# building a trailer



## bowinchester

I am going to be building an enclosed trailer this summer and i was wondering if anyone knew of an inexpensive covering for the outside. i also want it to be light because it is going to be a decoy trailer.


----------



## Sean Ehmke

How big of a trailer are you wanting to build. You can do just about anything for the exterior. I was strapped for money. I built a 4x4x7 out of 2x4 framing and skinned it with 3/4 plywood. Then painted it black. I used wood screws and caulked the "H" out of it with the construction glue. It didn't cost me anything cause I got the wood from work (left overs).

It fits two dozen bigfeet, one dzn shells, one dzn overside ghg ducks, one dozen full body ducks, one laydown blind, three dozen silo. It's alittle tight but I have room for one more laydown. I need to post a pic of my trailer.

Sean


----------



## bowinchester

im looking to build about a 6x10 or so. i am also looking at converting a small boat trailer or building a box to put onto my boat trailer.


----------



## Sean Ehmke

There is a picture of a trailer a guy on this site built a couple of years ago. He used a boat trailer and made a wood box on top of it. It wasn't very tall and he made it so he could slide a flat bottom boat on top. Does anyone remember this?

Sean


----------



## NDTerminator

I built one of plywood on a 4X8 flat trailer, but as I have no project skills it turned out like most all my JH Shop class assignments did (a mercy "D" just to get me out of the Shop teacher's hair, I thank God I wasn't required to take Shop in HS...).

After using this abortion a couple years I bagged it and bought a 5X10 cargo trailer. Best goose hunting move I ever made, should have saved what I wasted on the plywood job and done it sooner.

The plywood box didn't stand up to the bouncing around of field hunting, and the jostling the decoys took was bad, too. Decoys are just too expensive to trash like that. Absolutely no question the couple seasons being stored/transported in that trailer took years off those decoy's servicability.

Anyone with a screwdriver could have breached the high tech hasp & lock security system. If the trailer can't store & haul gear/decoys while keeping them reasonably protected from damage or theft, a guy is just wasting his time.
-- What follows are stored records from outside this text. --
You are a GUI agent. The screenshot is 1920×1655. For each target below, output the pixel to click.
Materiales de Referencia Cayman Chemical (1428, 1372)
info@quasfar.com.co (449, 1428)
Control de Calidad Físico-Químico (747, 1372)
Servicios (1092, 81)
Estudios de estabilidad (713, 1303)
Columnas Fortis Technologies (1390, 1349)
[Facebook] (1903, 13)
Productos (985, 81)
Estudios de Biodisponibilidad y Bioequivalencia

With the cargo trailer my decoys & gear are organized, don't smash & bounce around, and are about as protected from the elements & theft as is possible. I not only carry more decoys, but the organization system I came up with allows me to set up and take down a larger spread in much less time than I could using the home made trailer.
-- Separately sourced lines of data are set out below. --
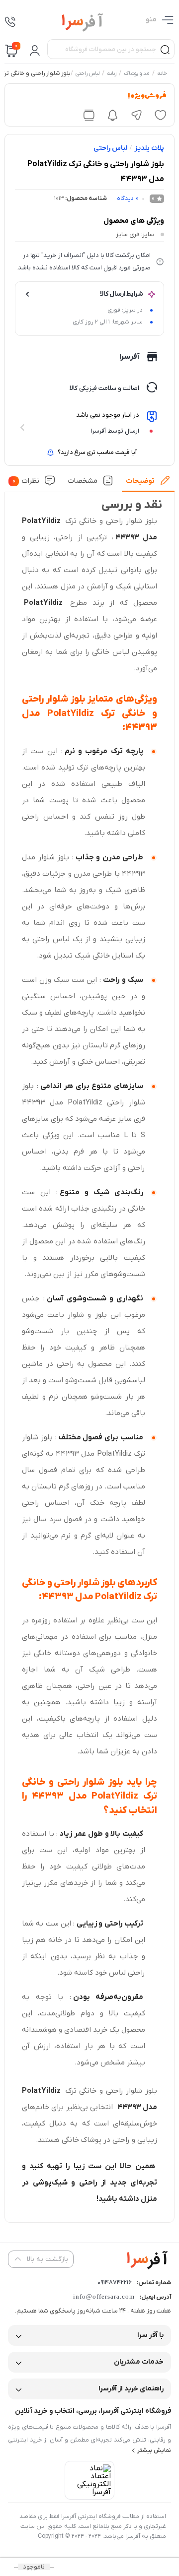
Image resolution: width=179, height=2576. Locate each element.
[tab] (148, 484)
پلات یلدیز (149, 148)
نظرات (26, 481)
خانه (162, 73)
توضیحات (140, 481)
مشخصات (82, 481)
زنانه (111, 73)
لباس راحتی (87, 73)
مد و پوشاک (137, 73)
After I got the cargo trailer I took the plywood mess apart and now use the flat trailer to haul my motorcycle...


----------



## Sean Ehmke

I have had decent luck with mine but this new one I built is like it was my last. If you have the money and are looking at the pros and cons I would try and find a nice trailer from your local dealer or Menards. With the price of everyting these days you would be money ahead to buy something than make it. Good luck.

Sean


----------



## dakotashooter2

I'd stay away from wood as a framing material. Trailers endure too much stress. both screws and bolts will pull out or loosen eventually. I worked for a company (failed) that made ice houses (mounted on a trailer). The wood framed bases would work apart and shear off the screws in very short order. I would try framing it with steel studs. It could be riveted and/or welded together and would probably be lighter. It may cost a few dollars more but will probably be worth it.


----------



## wingshooter05

I have built my own covered trailer out of one inch angle on top of an old flat trailer. I put 1/2 inch plywood on the outside and gonna put 28 gauge steel on the plywood to cover up my mistakes.
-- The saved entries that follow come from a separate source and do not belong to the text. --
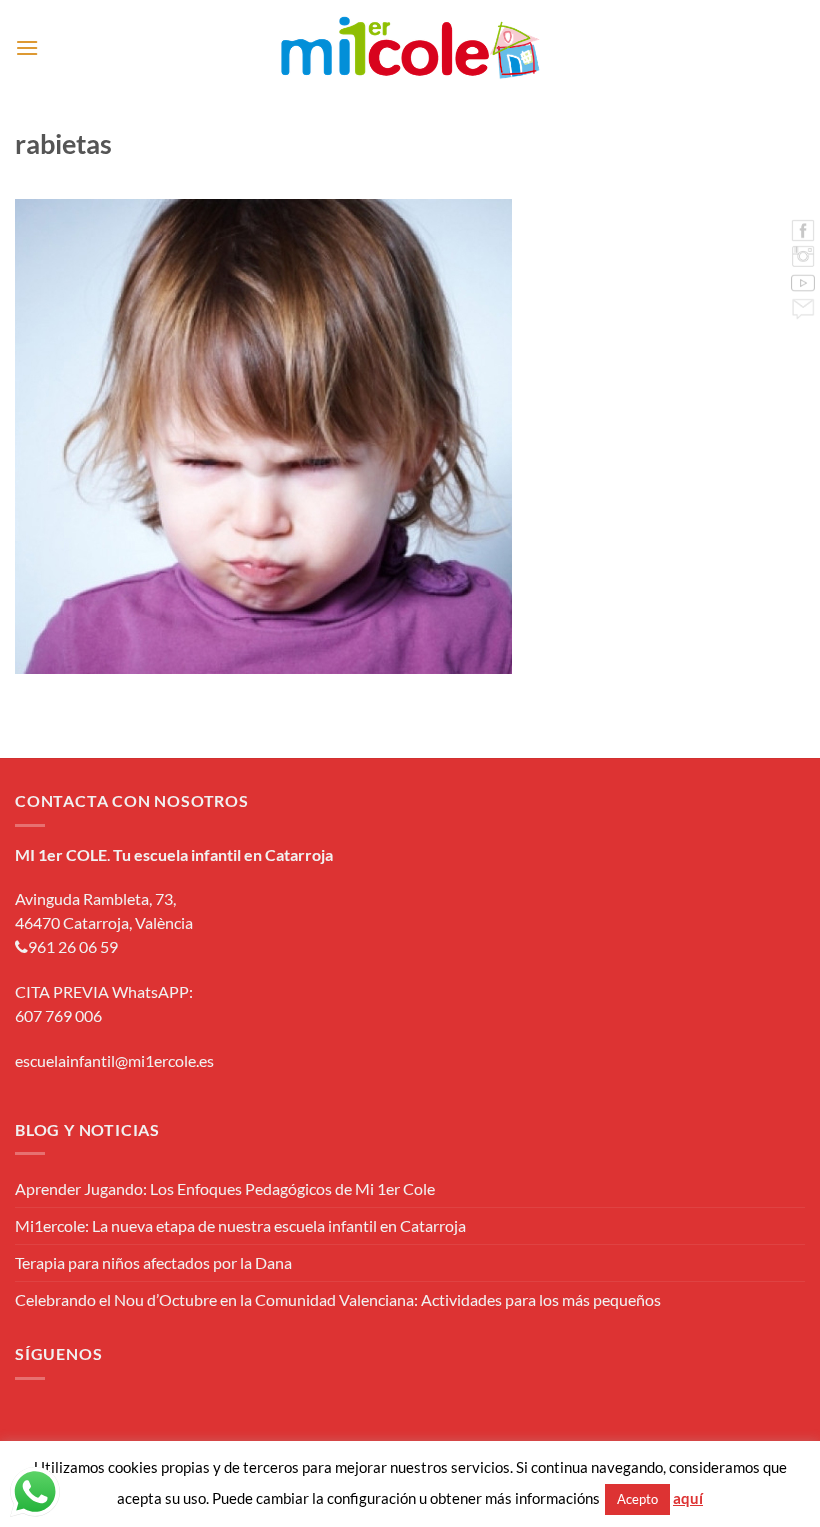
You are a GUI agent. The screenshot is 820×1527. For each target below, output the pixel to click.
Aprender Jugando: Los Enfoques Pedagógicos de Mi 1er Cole (225, 1188)
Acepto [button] (637, 1499)
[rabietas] (263, 434)
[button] (27, 47)
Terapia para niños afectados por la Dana (153, 1262)
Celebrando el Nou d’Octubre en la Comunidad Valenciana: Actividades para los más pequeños (338, 1299)
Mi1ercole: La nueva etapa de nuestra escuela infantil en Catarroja (240, 1225)
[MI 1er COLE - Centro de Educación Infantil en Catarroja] (410, 48)
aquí (688, 1498)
I think it will work great!


----------



## duck-band

What would also work good is to take rolls of coil stock (avaliable at any lumber yard) they come in 50 foot rolls and are 24 in wide. the only problem is that you will have a couple seams on the trailer but i'm doing this to my trailer right now and its gonna turn out pretty good and relatively inexpensive too. Hope this will help you some


----------



## wingshooter05

I will look into that sounds like a good idea to use on the roof to seal it!

Thanks :beer:


----------



## bluesman

I used to build semitrailers so I know a bit about the walls, rails, lining, uprights, fronts, and roofs so just ask I will try to help. 
:beer:


----------